Giorgio Marincola era un ragazzo italiano che, durante la seconda guerra mondiale, abbracciò la causa della resistenza, divenne partigiano e, dopo tanti scontri con i nazifascisti, morì da eroe. Una storia non diversa da quelle di molti altri uomini tra le tante spezzate di quegli anni. Solo che Giorgio Marincola era meticcio, forse l’unico partigiano di colore della storia della resistenza italiana. E questo lo rende oggi più attuale che mai. La sua vicenda ha inizio in Somalia, quando nasce come figlio di un maresciallo dell’esercito che, insolitamente per le usanze del tempo, riconosce entrambi i figli nati da una relazione con una donna del posto, per poi portarli in Italia. Giorgio cresce con i parenti a Pizzo Calabro, e poi giunge a Roma dove frequenta il liceo. Qui ha come insegnante l’azionista Pilo Albertelli, poi ucciso alle Fosse Ardeatine, il cui esempio è fondamentale per l’evoluzione del suo desiderio di giustizia e libertà.
Dopo l’occupazione della capitale, Giorgio imbraccia il fucile e comincia a combattere, si sposta di fronte in fronte, quasi inseguendo i nemici e, all’arrivo degli Alleati, dopo un periodo di addestramento militare a Brindisi, si fa paracadutare dietro la linea Gotica, per continuare a combattere i nazifascisti sui territori ancora occupati. Dopo alterne vicende, viene catturato e, come altri compagni, indotto con la violenza a rilasciare dichiarazioni fraudolente e miserabili a Radio Baita, una stazione che, attraverso la minaccia dei fucili e delle spranghe, cerca di dividere il fronte partigiano creando dissenso e disinformazione.
Qui a volte anche le coscienze più solide si spaccano sotto i colpi della tortura, ma la risposta di Giorgio è ben diversa, e al microfono affida queste parole: “Sento la patria come una cultura e un sentimento di libertà, non come un colore qualsiasi sulla carta geografica… La patria non è identificabile con dittature simili a quella fascista. Patria significa libertà e giustizia per i popoli del mondo. Per questo combatto gli oppressori…” poi giù botte, e la trasmissione viene interrotta. Eppure Giorgio se la cava ancora, e viene successivamente di nuovo liberato. Siamo agli sgoccioli del conflitto, potrebbe riparare in Svizzera sui mezzi della Croce Rossa, ma lui si tiene in piedi, e vuole ancora combattere i nemici.
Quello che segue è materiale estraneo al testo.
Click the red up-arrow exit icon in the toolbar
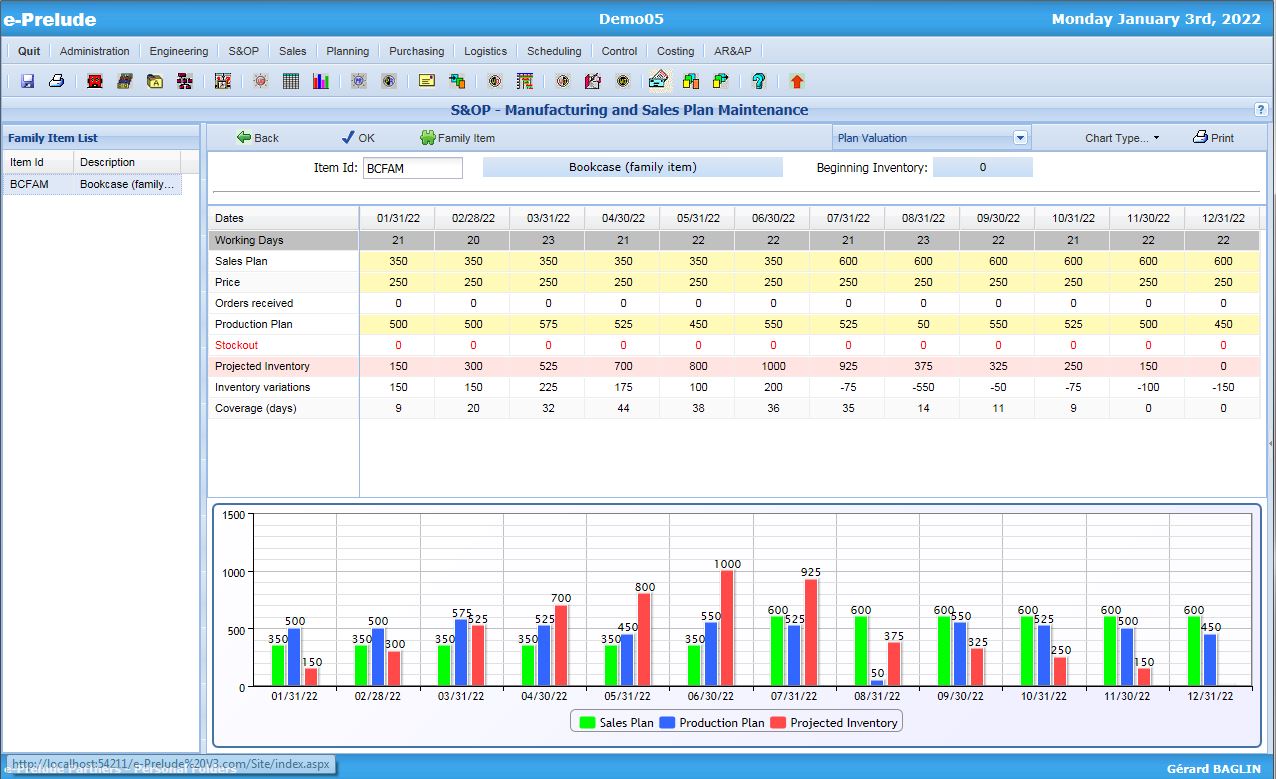(x=797, y=81)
Così muore nei giorni finali del conflitto, in uno scontro a fuoco con le SS a Stramentizzo in Trento, nell’ultima strage nazista sul suolo italiano, mentre alle sue spalle l’Italia può finalmente dirsi liberata.
Razza Partigiana ha il merito di avere ricostruito una storia che, per molti anni, è rimasta impolverata e incerta e che oggi, soprattutto grazie all’impegno degli autori, ha fatto di Giorgio una figura centrale, evocativa e iconica della lotta partigiana. Intorno al lavoro di Costa e Teodonio si è poi sedimentato un gruppo di storici che hanno contribuito a diffondere e consolidare questa vicenda, nella quale è stato coinvolto anche Wu Ming 2, autore per Einaudi di Timira. Romanzo meticcio, in cui racconta la storia di Isabella, sorella di Giorgio e madre di Antar, coautore della storia. Grazie al loro impegno la storia di quel giovane ragazzo di colore che ha combattuto per la libertà d’Italia travalica la carta e rientra nelle aule, da quelle di Pizzo fino a Novara, e insieme ai giovani rinasce nei reading e negli incontri, per portare avanti non solo l’esplorazione di un metodo storiografico di ricerca, per il quale si rimanda al sito www.razzapartigiana.it, ma anche il senso di quella battaglia di giustizia e libertà che, nei giorni in cui sedicenti futuristi trovano il modo di far parlare delle loro azioni rovesciando chinotti su pile di fumetti satirici, sembra ancora fondamentale e attualissima. Buon 25 aprile a tutti. Tutti i giorni.